Palermo saluta il 2025 festeggiando un delitto mancato. Miracolosamente, è rimasta soltanto ferita la giovane donna raggiunta dagli spari esplosi qualche sera fa nel bel mezzo della movida natalizia. La fucilata che l’ha colpita non è stata fatale e Palermo non ha dovuto aggiornare il bilancio delle vittime di una violenza alla quale nessuno al momento è stato in grado di porre rimedio. Sicuramente serve un più efficace controllo del territorio, ma nessuno ha ancora compreso come si possano fermare i giovani che decidono di sparare per futilissimi motivi (spesso inesistenti) nonostante sappiano che verranno rapidamente identificati e arrestati andando incontro a pene severissime, ergastolo compreso.

Scrive Michel Foucault nel celebre saggio “Sorvegliare e punire”: “Trovare per un delitto il castigo che gli conviene, è trovare lo svantaggio di cui l’idea sia tale da rendere definitivamente priva di attrazione l’idea di un misfatto”. Oggi nessun castigo riesce a dissuadere chi si vuole macchiare del delitto di sparare per strada. E questo vale ovunque nel mondo e con ogni sistema giudiziario.

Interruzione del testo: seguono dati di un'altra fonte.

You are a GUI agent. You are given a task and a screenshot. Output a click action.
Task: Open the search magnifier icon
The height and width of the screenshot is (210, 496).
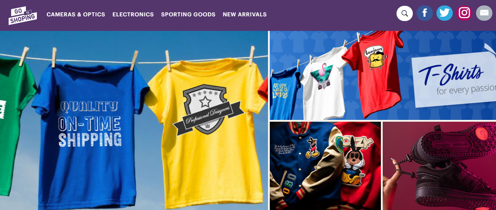coord(404,13)
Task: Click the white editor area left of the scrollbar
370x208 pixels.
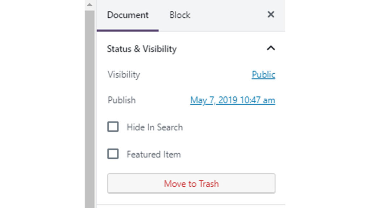Action: [43, 108]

Archiviata da tempo la stagione dell’utopia – con tutti i suoi buoni propositi – si è fatta strada la stagione della distopia che sviluppa la sua narrazione sui social network. Sempre più persone, giovani e giovanissime soprattutto, sembrano voler tradurre questa distopia livida e violenta in realtà. Anzi, la società distopica dei social network che mortifica il valore della vita umana ha già bussato più volte alla porta della realtà.